UK Infrastructure spending: How can we prove the benefits in the long term?

Infrastructure is critical to our economic growth. With the UK Government committing record levels of money to infrastructure spending and an expanded pipeline of projects worth more than £500 billion, the need to identify and manage long term benefits, right now, has never been more important.

UK Infrastructure Benefits Management

Many of the biggest infrastructure benefits, like HS2's contribution to the Northern Powerhouse, will only be seen long after the project is actually delivered. This means that, even as costs come under increasing scrutiny, demonstrating future benefits resulting from major infrastructure schemes like the Lower Thames Crossing, HS2, or the Thames Tideway is essential. 

The consequences of getting benefits management wrong 

Today’s infrastructure megaprojects commit tens of billions of pounds to building assets with lifespans of up to a century. The impact of bad decisions – financial, social, environmental, and even personal – can be enormous. 

Even delaying infrastructure projects can have severe consequences to the economy. In 2015/16, UK infrastructure spending delays and cancellations amounted to £4.6 billion, according to Arcadis’ Spiralling Cost of Indecision report. But how can we make sure we are making the right decisions? 

The best approach to managing long term benefits is one underpinned by a commitment to sustainability – respecting people, the planet and mutual profit. Typically, infrastructure projects aim to provide short- and long-term benefits in each of these areas. But how to tangibly demonstrate the value in these areas is a challenge. 

It’s not just about money – legacy benefits are crucial 

The UK infrastructure sector has developed a strong culture of managing cost and schedule, often to the exclusion of other considerations; meaning benefits management in infrastructure is relatively new. Mapping the complexities of how to actually deliver the benefits that will result from a megaproject is particularly challenging. 

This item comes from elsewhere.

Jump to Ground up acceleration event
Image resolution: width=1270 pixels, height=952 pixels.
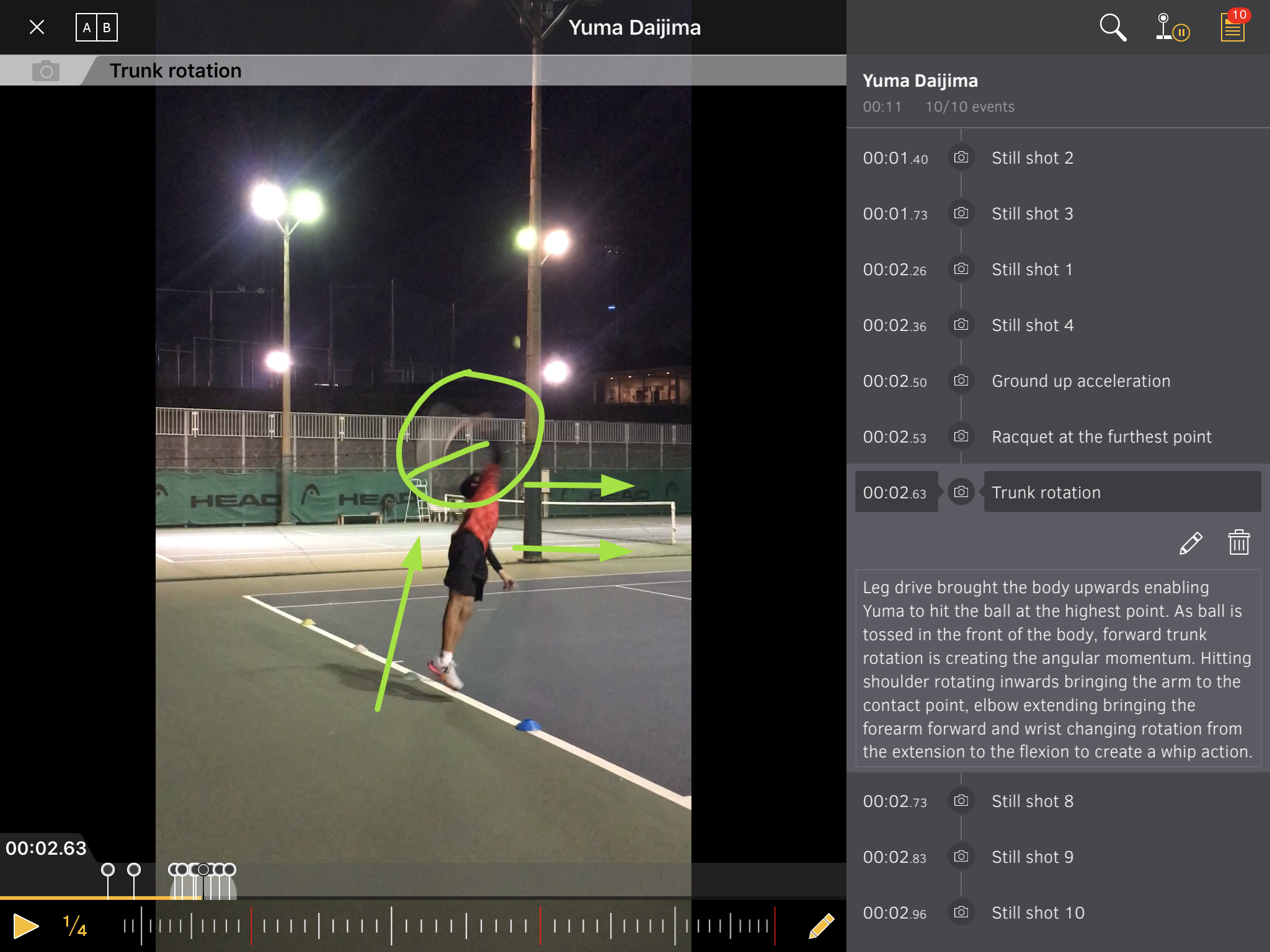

A focus on legacy, as well as operational, benefits is fundamental. We need to move beyond the familiar realm of cost efficiencies, time savings, and return on investment to include wider effects such as job creation, economic growth and carbon dioxide reductions. This approach means clients can clearly plan and articulate true benefit.  They can prove that they have not only met the basic requirements of the project, but also achieved what their customers really care about, and the things which will be important to them across the lifespan of the infrastructure. This is particularly important given the rapidly changing technology landscape where future uses may be very different to today. 

Demonstrating the value of infrastructure projects

Arcadis is currently working on a number of UK infrastructure megaprojects, including around high speed rail  and as part of the Cascade joint venture team supporting Highways England on the Lower Thames Crossing. Much of our work focuses on how we can shape the projects now, in order to maximise the long-term benefits that will be realised later when the project is complete. Managing benefits in this way is now embedded in every element of both projects, from governance and procurement to specialist technical decisions.

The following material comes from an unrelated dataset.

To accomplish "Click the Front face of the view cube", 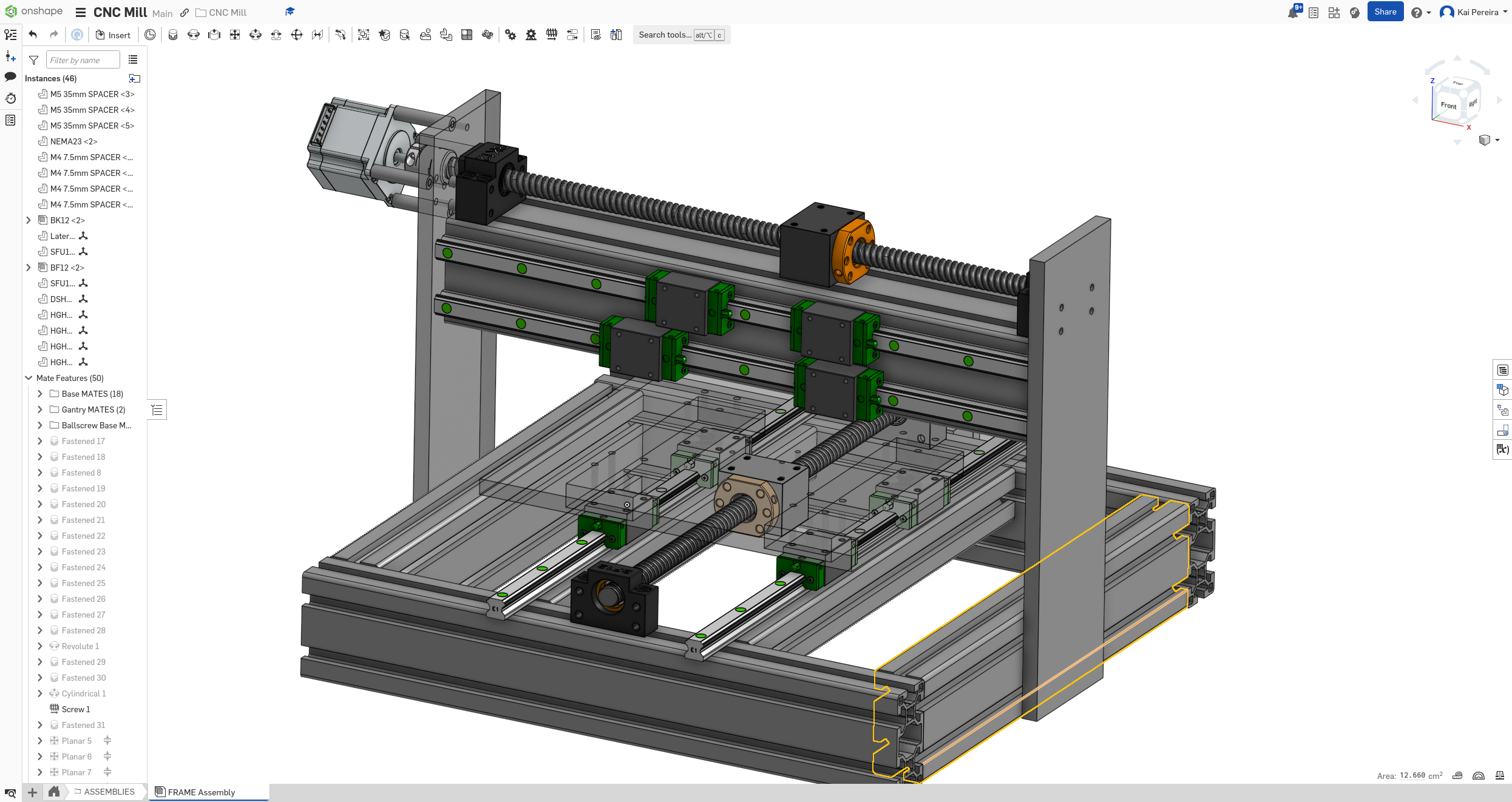I will [x=1449, y=106].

In all of our work, we have radically departed from the traditional, ‘painting-by-numbers’ approach, designed when infrastructure programmes were smaller and less complex, to create an ownership model that works at this scale. Client and supply chain staff are empowered and personally incentivised to ensure the ‘softer’ benefits of a scheme are met, as well as the usual time and cost constraints. Benefits captured in the register are built in at the procurement stage, ensuring that the supply chain understand and work to deliver them. And we continue to support the huge cultural shift of working in this way. 

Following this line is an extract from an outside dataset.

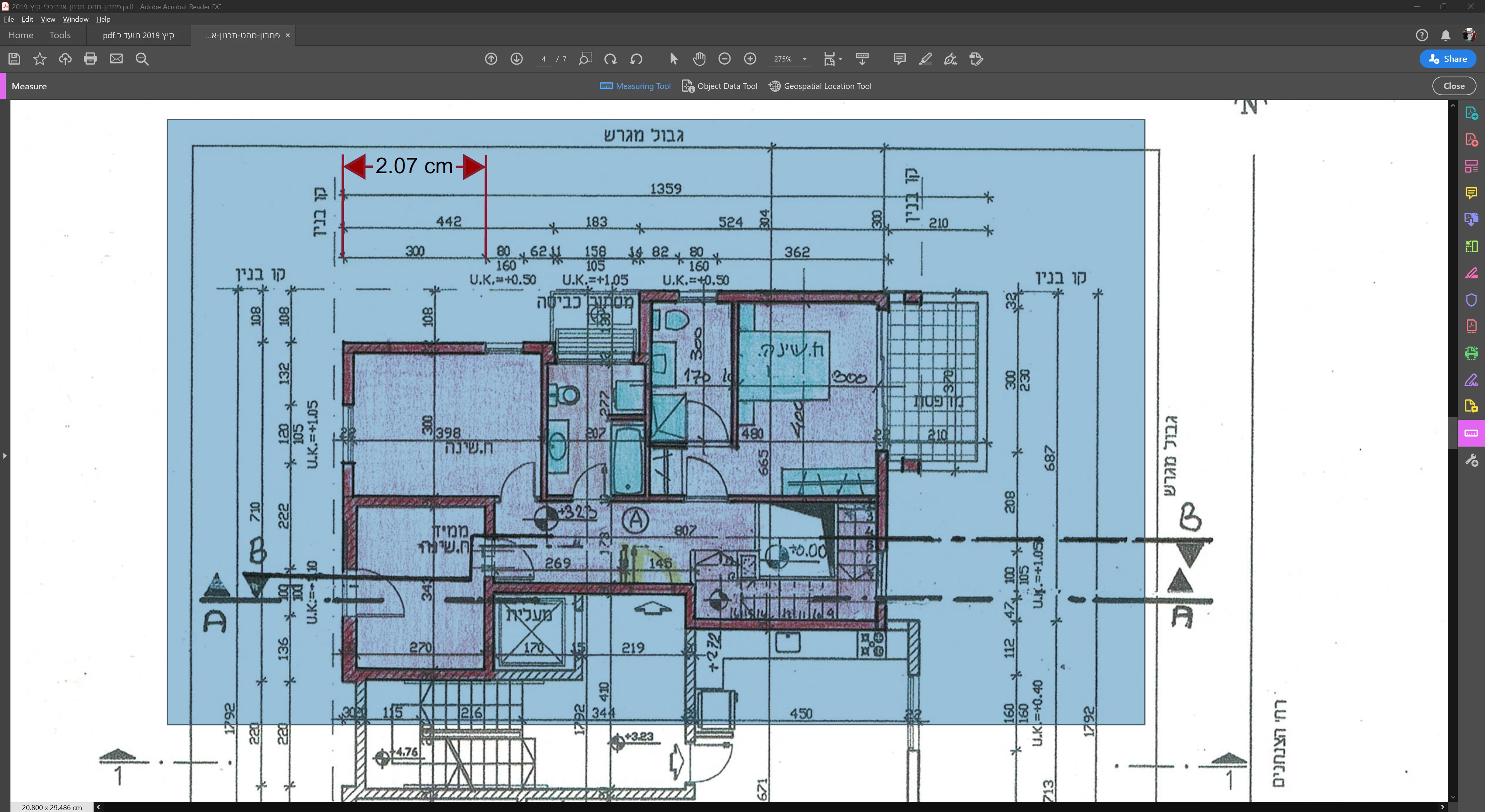This screenshot has height=812, width=1485.
Task: Open the Geospatial Location Tool
Action: (x=820, y=86)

Sarah Andrews, Lead Development Manager for Gatwick Airport, another major UK infrastructure programme, sums it up:

“Arcadis’ approach will deliver significant value to Gatwick over the coming years; ensuring the right projects are selected to maximise the outcomes and therefore deliver the optimal value to Gatwick.”

A real commitment to benefits management in the UK connects the dots for Government, investors, taxpayers and service users, shaping large and sometimes disruptive infrastructure projects to their needs. Continuing to manage long-term benefits and integrate this approach into UK infrastructure delivery means the sector can make intelligent and sustainable decisions, for long-term quality of life.